Conducting analyses in other populations is also crucial for assessing the accuracy and broader relevance of a finding. It is possible, for example, that associations between certain disease traits and variants found in European populations that cannot be replicated in other populations are actually false positives. In fact, the analysis of a broader representation of populations can reveal insights that would have otherwise been missed.
A genome-wide scan in a Greenlandic Inuit population, for example, found last year that a single-nucleotide polymorphism (SNP) in a fatty-acid enzyme affects height in both this population and Europeans7. The authors suggest that previous GWAS may have missed this variant because of its low frequency in Europeans (0.017 compared to 0.98 in the Greenlandic Inuit population) — even though it has a much greater effect on height than others previously identified through GWAS.
NEW DIRECTIONS
Increasingly, the sequencing of whole genomes and whole exomes (that is, the complete set of protein-coding genes) are beginning to be used more widely for discovery as costs fall. These may prove more fruitful than GWAS for individual-level diagnosis and treatment. Certainly, they are better suited to revealing rare variations that are clinically informative. (GWAS identify known genetic markers associated with a trait, but not necessarily the mutations that cause the disease.)
Studies that use these new approaches have been slightly more successful than GWAS at recruiting a greater diversity of populations. For example, the international Exome Aggregation Consortium hosts data on genetic variants from more than 60,000 samples, of which 8.6% are from people of African ancestry, 9.5% are from people of Latin American ancestry, and 60.4% are from people of European ancestry8 (see page 154). The remaining samples (21.5%) are from south Asia, east Asia and the Middle East. Similarly, the Trans-Omics for Precision Medicine whole-genome sequencing project of the US National Heart, Lung and Blood Institute is growing and currently holds 62,000 samples, of which 50% are from European Americans, 30% are from African Americans, 10% are from Hispanics or Latin Americans, and 8% are from Asians.
Often, large sample sizes are needed to uncover rare genetic variants associated with disease traits. In fact, this realization — from the first generation of exome discovery studies — is driving new interest in ultracheap genotyping arrays (collections of targeted fragments of DNA). Using such arrays, geneticists can speed up the sequencing process and analyse many targeted samples in one go. Exome sequencing combined with the use of genotyping arrays is likely to be the favoured approach over the next decade. Nonetheless, GWAS remains a useful precursor to such studies, as well as to those involving whole-genome sequencing.
And emerging data indicate that inequalities in health care are being exacerbated by findings from whole-exome and -genome sequencing, despite their greater sample diversity compared with GWAS. Patients of African and Asian ancestry are currently more likely than those of European ancestry to receive ambiguous genetic test results after exome sequencing, or be told that they have variants of unknown significance9. Furthermore, patients of African ancestry are more likely than those of European ancestry to be wrongly told that a mutation they carry increases their risk of developing a life-threatening heart condition known as hypertrophic cardiomyopathy10. Had more ethnically diverse controls been included in the candidate-gene studies that identified these associations, population-specific differences in the frequency of presumed disease-causing variants would have revealed a false positive at the outset.
WHAT NOW?
The message being broadcast by the scientific and medical genomics community to the rest of the world is currently a harmful and misleading one: the genomes of European descendants matter the most.
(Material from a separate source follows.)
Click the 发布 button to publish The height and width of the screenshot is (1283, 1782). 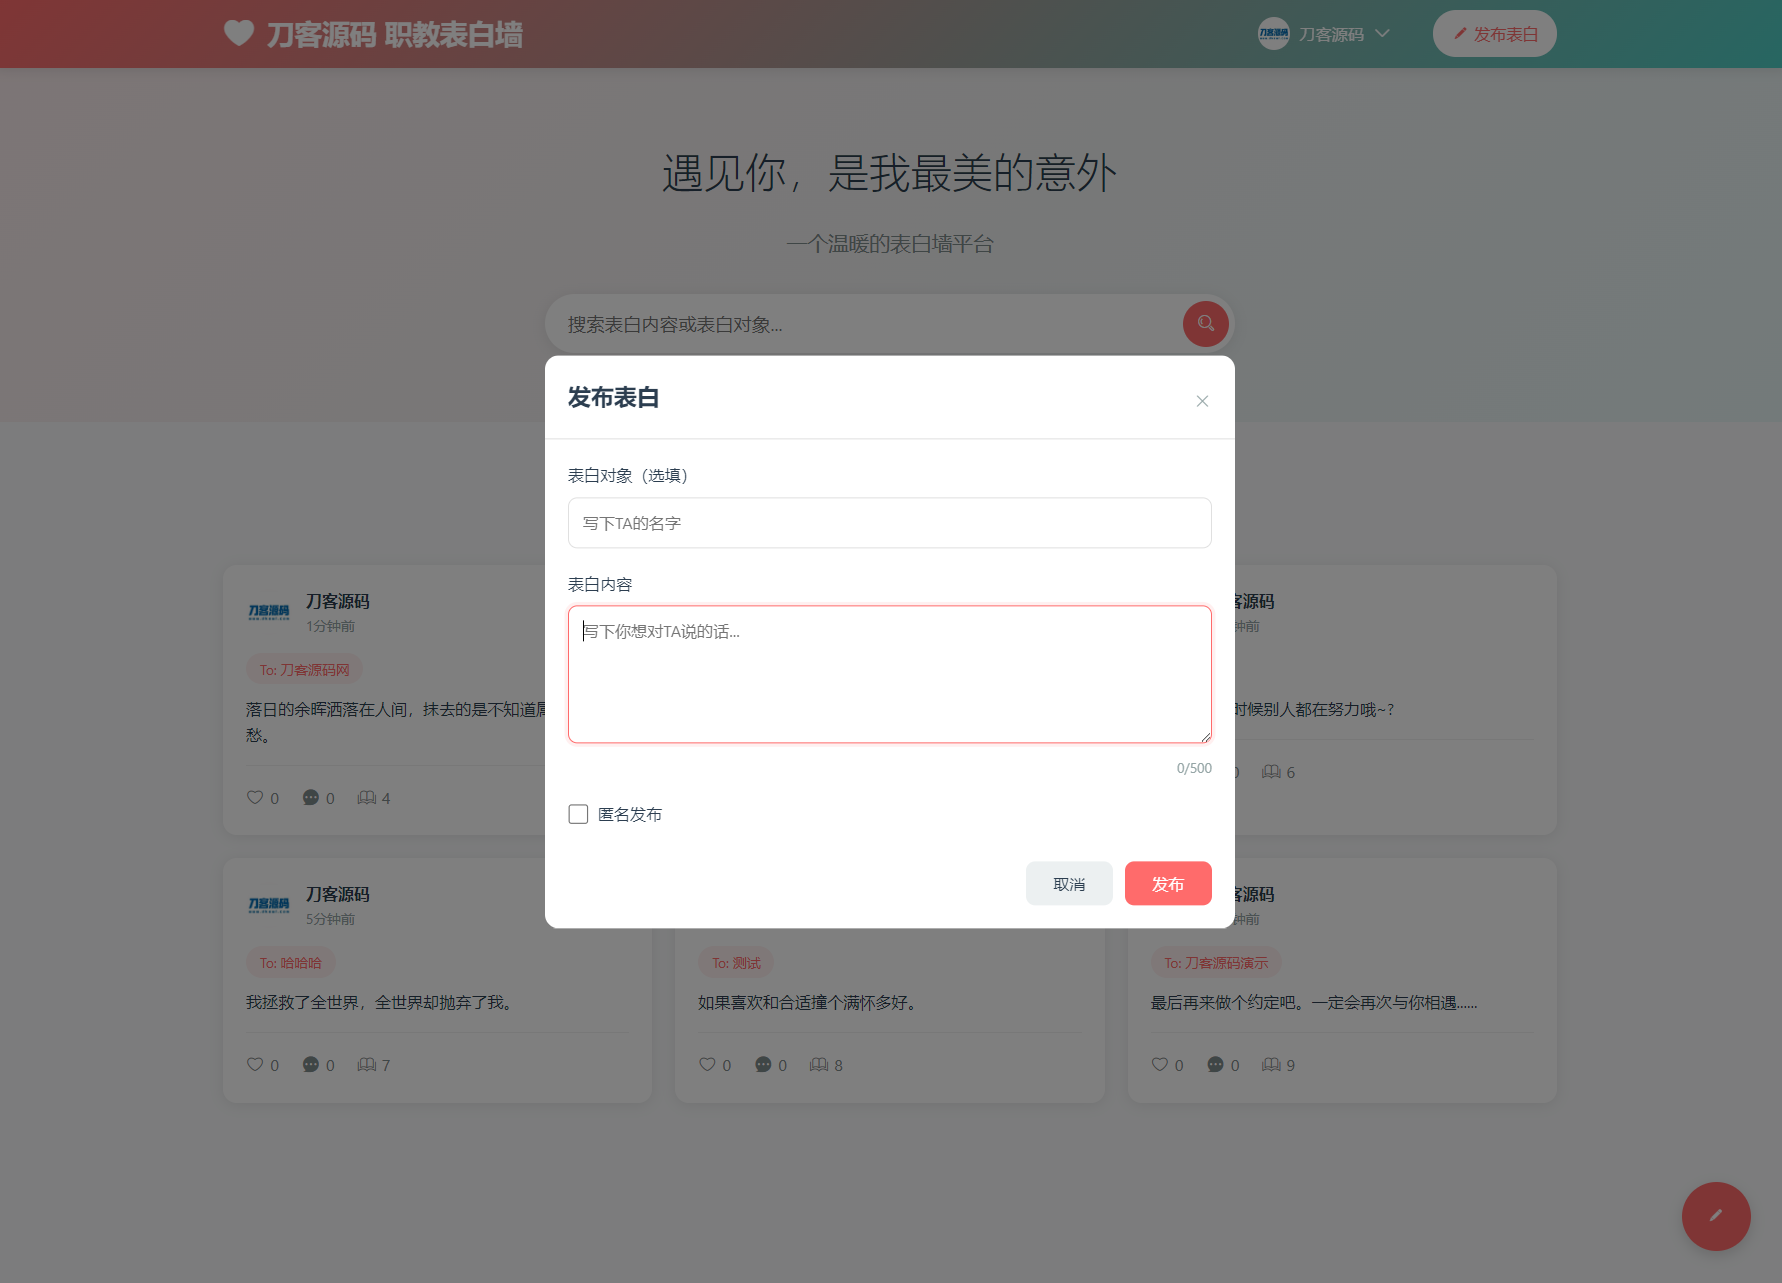(1167, 883)
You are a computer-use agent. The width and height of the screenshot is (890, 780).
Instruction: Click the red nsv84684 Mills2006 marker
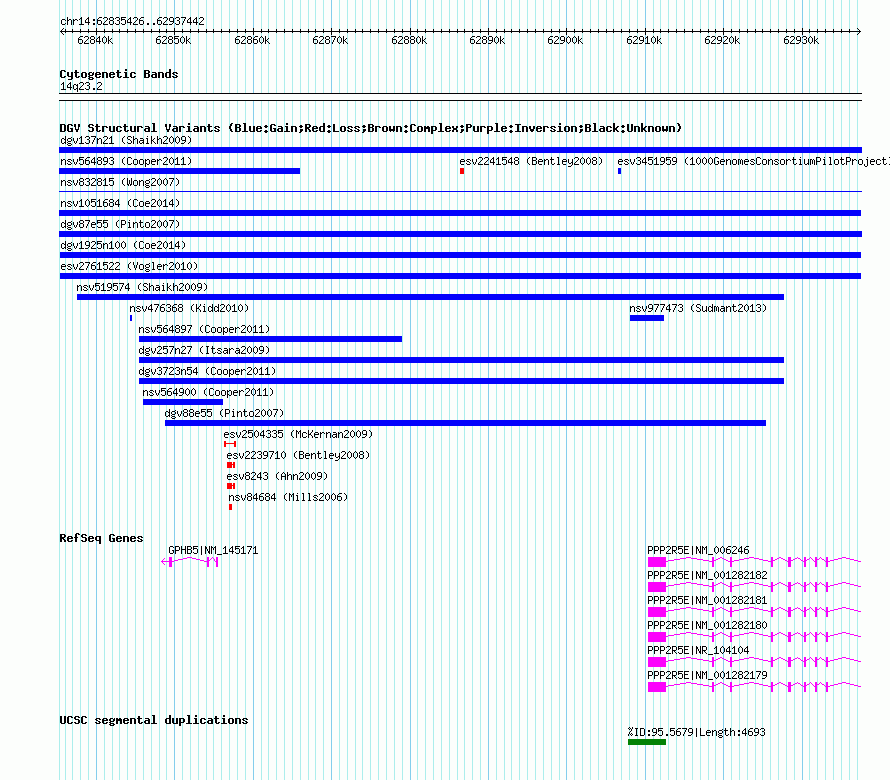[x=230, y=507]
Certain efforts, combined with newer data-gathering initiatives, can help to move the needle in the right direction. Some investigators in genomics focus exclusively on diverse populations. For instance, landmark trans-ethnic studies have identified genes associated with traits such as diabetes, levels of lipids and other metabolites, prostate cancer and gene expression11. Also, various ventures aim to boost genomics studies in under-represented populations worldwide. The Human Heredity and Health in Africa Consortium, for example, was established by the NIH and the Wellcome Trust in London in 2012 to help build infrastructure and genomics expertise across Africa.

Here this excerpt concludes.